One of the people who was really excited about the idea of a completely improvised game was Sandy Weisz. He said he wanted to come back later and try that, and I said he would be welcome. In the meantime, I played two rounds with various festival attendees (including Henry Smith, the designer of Spaceteam!). When the second game concluded, I left to go to the bathroom, and came back to find this:
Sandy (standing) had gathered a group of eight players to try the "pure improv" mode. The explanation he gave was that the only rule of the game was that all the rules had to be consistent with each other. They then proceeded to play an elaborate game that involved traveling between locations using bizarre vehicles, all made up on the spot, and the game lasted about an hour. Sandy said that he and Martin McClellan (the guy in the hat) are actually considering developing their idea into a game.
When that game wrapped up, a group of spectators approached and asked what was going on. Sandy spoke up, giving them his one rule: make up a game and keep all the rules consistent. Then they sat down and played a completely different game. 
This one was a party game of some sort—they played cards and rolled dice, but every so often everyone had to touch their noses or the table, or both. (By the way, that's Chris Darden in the background playing Dungeon Roll.) And then when they were done, a third group came over and made up yet another game.

I'd had the idea that a set of blank components could inspire creative play, but this was really the first time I saw it in action, with so many people collaborating on impromptu game design. This is what I hope happens when you finally get your own copy: that it leads to these unpredictable, delightful experiences.

Sunday, November 3, 2013

Game Mechanic Ideas: Poor Decision-Making

I love the idea of Daniel Solis' blog. Among other things, he often posts game ideas that he's come up with, whether he's designing a game based on it or not. It's also a different approach to what you do with game ideas: rather than trying to keep them secret, he just posts them on the internet where anyone can see them, and if you can use a mechanic, great.

I've found that I simply don't have room in my life at the moment to spend a lot of time prototyping and playtesting games. Any time I have for playing games is usually devoted to games I need to play for review, and with the massive growth of Kickstarter board game publishing, chances are that I've got some prototype or demo copy that somebody has sent me and I've only got a few weeks to try it and write it up.

I've got a notebook where I jot down some ideas, but I thought maybe a blog would work just as well, and possibly even get me some feedback. Or provide somebody else with ideas they can use.

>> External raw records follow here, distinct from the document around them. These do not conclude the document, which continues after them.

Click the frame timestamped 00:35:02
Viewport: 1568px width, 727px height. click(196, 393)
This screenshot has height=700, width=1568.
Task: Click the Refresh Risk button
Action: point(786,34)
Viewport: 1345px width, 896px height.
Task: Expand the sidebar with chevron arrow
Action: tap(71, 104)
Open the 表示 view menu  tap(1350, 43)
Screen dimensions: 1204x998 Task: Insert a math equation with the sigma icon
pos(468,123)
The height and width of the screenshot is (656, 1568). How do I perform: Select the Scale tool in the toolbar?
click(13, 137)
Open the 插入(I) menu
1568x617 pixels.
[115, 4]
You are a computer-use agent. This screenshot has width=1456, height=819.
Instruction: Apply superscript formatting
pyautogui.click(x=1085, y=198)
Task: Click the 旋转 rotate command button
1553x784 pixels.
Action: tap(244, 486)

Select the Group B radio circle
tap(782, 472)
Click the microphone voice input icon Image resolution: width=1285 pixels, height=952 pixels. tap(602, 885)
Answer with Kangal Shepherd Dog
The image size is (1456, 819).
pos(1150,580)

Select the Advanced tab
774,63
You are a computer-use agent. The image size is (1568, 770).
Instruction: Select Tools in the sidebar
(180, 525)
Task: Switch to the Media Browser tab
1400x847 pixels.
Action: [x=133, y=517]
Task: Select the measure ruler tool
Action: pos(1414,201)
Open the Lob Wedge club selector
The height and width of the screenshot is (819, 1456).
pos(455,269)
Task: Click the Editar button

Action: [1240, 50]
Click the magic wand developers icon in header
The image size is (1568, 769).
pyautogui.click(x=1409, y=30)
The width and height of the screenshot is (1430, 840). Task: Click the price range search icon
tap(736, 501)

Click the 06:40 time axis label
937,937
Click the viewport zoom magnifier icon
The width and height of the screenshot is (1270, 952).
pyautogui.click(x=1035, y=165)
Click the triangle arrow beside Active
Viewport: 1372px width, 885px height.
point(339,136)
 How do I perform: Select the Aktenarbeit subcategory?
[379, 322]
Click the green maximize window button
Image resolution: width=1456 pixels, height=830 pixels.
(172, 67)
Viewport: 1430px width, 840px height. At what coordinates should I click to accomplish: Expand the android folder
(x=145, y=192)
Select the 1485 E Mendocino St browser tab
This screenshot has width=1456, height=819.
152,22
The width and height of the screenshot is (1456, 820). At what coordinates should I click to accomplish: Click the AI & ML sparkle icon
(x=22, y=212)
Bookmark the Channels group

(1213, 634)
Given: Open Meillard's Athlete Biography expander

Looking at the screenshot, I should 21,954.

So today's idea is about poor decision-making. I've actually got some ideas about a game based on being a dad, where the kids run around the house trying to accomplish their own goals while not setting off dad's rage meter. You know, edutainment. I won't get into those details here, but I was thinking about the fact that when people (and kids especially) are tired or hungry they start to lose their ability to make rational decisions. How could you model this in a game?

Well, my game included the ability to pick from a set of actions, things you could do while interacting with the other kids: ask politely, yell, grab, hit, trade, tattle. I thought maybe these could be arranged in a way such that if your hungry/tired meter is high, then you start losing cards. First to go is "ask politely," of course, but then I could either arrange the rest in some sort of order or else say that you just lose one at random. Pretty soon, if you still haven't eaten or taken a nap, your decisions are completely random.

I wonder if there are any games out there that model this sort of impaired reasoning capacity and, if so, how it's done.